Personal responsibility also involves the concept of respect—respect for others, respect for things, and self-respect.
What Your Child Should Know
Your child should know:
- That it is important to demonstrate respect for others and the property of others
- How her actions demonstrate a sense of respect
How You Can Help
As your child heads off into the kindergarten classroom, respect will be an important part of her success in the classroom and an important ongoing learning process. Some children naturally develop a sense of respect early on while others need more guidance in this area. Here are a few tips for helping your child develop a sense of respect.
- To help your child understand the effect respect has on others, use the term "respect" when showing appreciation for something your child has done or said that makes you happy or proud. For example, you might say, "Picking this flower for your teacher is so thoughtful. What a respectful and kind gesture." In other words, combine the word "respect" with other words (such as kindness) that give the word a positive meaning.
- To help your child build a healthy respect for herself and for other people, model the concept of respect. Let your child catch you showing respect to others through your actions or words. Purposely let your child hear you say something respectful about her teacher or others in her life. Let your child overhear you say something respectful and loving about her to a friend or another parent.

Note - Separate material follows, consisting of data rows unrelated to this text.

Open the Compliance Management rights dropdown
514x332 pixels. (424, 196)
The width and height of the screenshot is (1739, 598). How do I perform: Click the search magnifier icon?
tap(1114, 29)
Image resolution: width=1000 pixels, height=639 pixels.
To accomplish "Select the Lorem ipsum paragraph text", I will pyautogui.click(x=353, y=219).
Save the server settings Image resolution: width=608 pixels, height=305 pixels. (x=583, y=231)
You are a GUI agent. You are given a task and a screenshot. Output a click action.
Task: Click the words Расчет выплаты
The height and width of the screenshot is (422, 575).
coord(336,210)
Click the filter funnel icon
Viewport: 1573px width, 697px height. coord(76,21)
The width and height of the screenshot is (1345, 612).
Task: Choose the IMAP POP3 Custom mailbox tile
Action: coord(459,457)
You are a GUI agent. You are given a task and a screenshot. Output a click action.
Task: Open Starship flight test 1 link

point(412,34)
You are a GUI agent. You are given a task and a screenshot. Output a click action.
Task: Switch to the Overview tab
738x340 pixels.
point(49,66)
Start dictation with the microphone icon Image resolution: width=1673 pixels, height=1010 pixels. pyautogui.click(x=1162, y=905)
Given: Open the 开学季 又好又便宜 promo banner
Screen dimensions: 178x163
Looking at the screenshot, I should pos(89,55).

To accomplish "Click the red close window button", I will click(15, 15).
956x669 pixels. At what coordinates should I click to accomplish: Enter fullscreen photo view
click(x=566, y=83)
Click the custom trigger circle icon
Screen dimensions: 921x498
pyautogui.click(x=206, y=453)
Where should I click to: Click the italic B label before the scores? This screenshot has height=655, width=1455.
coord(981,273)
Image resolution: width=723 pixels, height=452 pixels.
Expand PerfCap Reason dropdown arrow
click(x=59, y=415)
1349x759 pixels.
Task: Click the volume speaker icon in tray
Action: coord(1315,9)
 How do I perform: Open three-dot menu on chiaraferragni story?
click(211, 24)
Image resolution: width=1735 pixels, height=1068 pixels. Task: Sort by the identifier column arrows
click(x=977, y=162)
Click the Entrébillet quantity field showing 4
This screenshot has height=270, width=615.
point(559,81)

- Play simple games that teach the actual word and concept of respect in a more hands-on way. For example, pick out two baskets. Make one of the baskets bright and pretty (this will be your respect basket) and make the other basket old and dingy (this will be your disrespect basket). Fill your disrespect basket with items you have collected around the house that are lacking in respect: torn books, a broken toy, a stuffed animal with a missing button, or a dirty cup. Tell your child that the items in your "disrespect basket" want to be moved to the "respect basket" and only she can help them out. Invite her to figure out with you why the object landed in the disrespect basket in the first place and then what can be done to help the item move over to the happy and very pretty respect basket!
Finally, remember that role-play is an excellent tool for acting out the way your child interacts with the people in her life. Take time to do a little role-playing with her. You can be the grouchy kid and she can be the kind parent. See where she goes with the role-play and have fun being "disrespectful" but always end your play with the message that being respectful makes everyone feel much better.
Reflect, Revise, Revisit
Be observant of your child's words and actions. If you see that she is struggling to show respect for others or for things belonging to others, look for the reasons why. Perhaps your child was just tired or was feeling angry. Help her look for ways to express her feelings and needs without being disrespectful to others. You may need to help your child learn to verbalize her frustration or you may need to make sure she gets more sleep. There will be times when thers may not deserve your child's respect, but the message for her must remain constant. The concept of respect can be so complex and it will probably take time and certainly a consistent message in order for your child to sort it all out. With your patient guidance and example, your child will get the message you are trying to share.